The reply should consist of the line containing "Instruction: Click the" and all lines after it in the listing below, reproduced exactly and nothing more.

··· MATERIAL TO PROCESS

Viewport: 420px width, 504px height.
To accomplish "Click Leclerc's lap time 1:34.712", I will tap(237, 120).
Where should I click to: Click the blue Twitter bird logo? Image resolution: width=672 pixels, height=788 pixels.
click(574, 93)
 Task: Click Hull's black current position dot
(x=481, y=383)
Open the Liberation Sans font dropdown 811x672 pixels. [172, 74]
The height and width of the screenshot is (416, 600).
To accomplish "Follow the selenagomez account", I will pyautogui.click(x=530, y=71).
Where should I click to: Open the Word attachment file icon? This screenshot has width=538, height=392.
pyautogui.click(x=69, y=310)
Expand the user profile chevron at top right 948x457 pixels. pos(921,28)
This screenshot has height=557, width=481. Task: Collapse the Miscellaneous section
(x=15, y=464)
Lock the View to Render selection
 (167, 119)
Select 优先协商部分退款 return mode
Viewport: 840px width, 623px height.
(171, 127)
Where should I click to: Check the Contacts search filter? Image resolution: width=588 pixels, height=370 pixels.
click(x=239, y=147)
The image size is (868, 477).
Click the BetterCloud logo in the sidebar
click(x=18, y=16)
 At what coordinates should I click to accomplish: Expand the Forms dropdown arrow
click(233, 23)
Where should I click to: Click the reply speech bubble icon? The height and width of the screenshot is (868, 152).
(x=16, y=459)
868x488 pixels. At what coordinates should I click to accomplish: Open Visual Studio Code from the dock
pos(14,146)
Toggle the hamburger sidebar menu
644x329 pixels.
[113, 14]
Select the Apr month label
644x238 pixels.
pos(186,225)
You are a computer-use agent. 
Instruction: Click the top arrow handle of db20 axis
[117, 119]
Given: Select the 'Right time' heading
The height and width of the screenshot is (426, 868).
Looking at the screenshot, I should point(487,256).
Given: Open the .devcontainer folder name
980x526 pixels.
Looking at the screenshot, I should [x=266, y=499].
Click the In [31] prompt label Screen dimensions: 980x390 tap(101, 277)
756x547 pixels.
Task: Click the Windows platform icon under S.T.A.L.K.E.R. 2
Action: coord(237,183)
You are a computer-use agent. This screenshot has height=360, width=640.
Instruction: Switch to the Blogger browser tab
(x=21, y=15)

······

→ **REPLY TO THE TASK**:
Instruction: Click the top arrow handle of db20 axis
[117, 119]
Given: Select the 'Right time' heading
The height and width of the screenshot is (426, 868).
Looking at the screenshot, I should point(487,256).
Given: Open the .devcontainer folder name
980x526 pixels.
Looking at the screenshot, I should [x=266, y=499].
Click the In [31] prompt label Screen dimensions: 980x390 tap(101, 277)
756x547 pixels.
Task: Click the Windows platform icon under S.T.A.L.K.E.R. 2
Action: coord(237,183)
You are a computer-use agent. This screenshot has height=360, width=640.
Instruction: Switch to the Blogger browser tab
(x=21, y=15)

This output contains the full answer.